**Page text**:

++++++

Sanford Greenberg
Inventor, Entrepreneur, and Advisor to PresidentsMaking a Difference with a Unique Perspective
Sanford D. Greenberg, Ph.D., lost his eyesight to disease during his junior year at Columbia University. Despite the challenges of attending university as a newly blind student, he was elected as class president and graduated with his class the following year. He went on to receive master and doctoral degrees from Harvard, an MBA from Columbia, and attended Oxford University as a Marshall Scholar and Harvard Law School. Greenberg left his studies at Harvard Law School to become a White House Fellow in the Johnson Administration.
Greenberg’s career as inventor, entrepreneur, and investor began when he invented and patented a compressed speech machine which speeds up the reproduction of words from recordings without distorting any sound. He has served as advisor to a number of presidents and literally wrote the book on presidential advising: "The Presidential Advisory System," which discussed the methods used by American Presidents to obtain policy advice for the management of the federal government.
In 2012, Greenberg instituted a campaign and $3 million prize in gold for research toward eradicating blindness among humankind: “End Blindness by 2020.” This effort gained international recognition in 2014 when it was granted a featured session on the agenda of the World Economic Forum in Davos, Switzerland, where Dr. Greenberg has been a regular participant.
Among many other leadership positions, Greenberg is Chairman of the Board of Governors of The Johns Hopkins University Wilmer Eye Institute, the largest clinical and research enterprise in ophthalmology in the United States. He is a Fellow of the American Academy of Arts and Sciences and a member of the Council on Foreign Relations. President Clinton appointed him to the National Science Board, which oversees the National Science Foundation and advises both the President and Congress on policy matters related to science and engineering. He also served as a director of the National Committee on United States–China Relations.

++++++

**Dataset extract**:
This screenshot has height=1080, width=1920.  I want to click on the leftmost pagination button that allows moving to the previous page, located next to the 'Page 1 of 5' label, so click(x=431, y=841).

++++++

**Exercise instructions**:
1. In the Sanford Greenberg biography, what device did Greenberg invent and patent?
2. Translate this sentence from the Sanford Greenberg biography into Spanish: "This effort gained international recognition in 2014 when it was granted a featured session on the agenda of the World Economic Forum in Davos, Switzerland, where Dr. Greenberg has been a regular participant."

**Answers by task**:
1. He invented and patented a compressed speech machine that speeds up the reproduction of words from recordings without distorting any sound.

2. Este esfuerzo obtuvo reconocimiento internacional en 2014, cuando se le concedió una sesión destacada en la agenda del Foro Económico Mundial de Davos, Suiza, en el que el Dr. Greenberg ha participado con regularidad.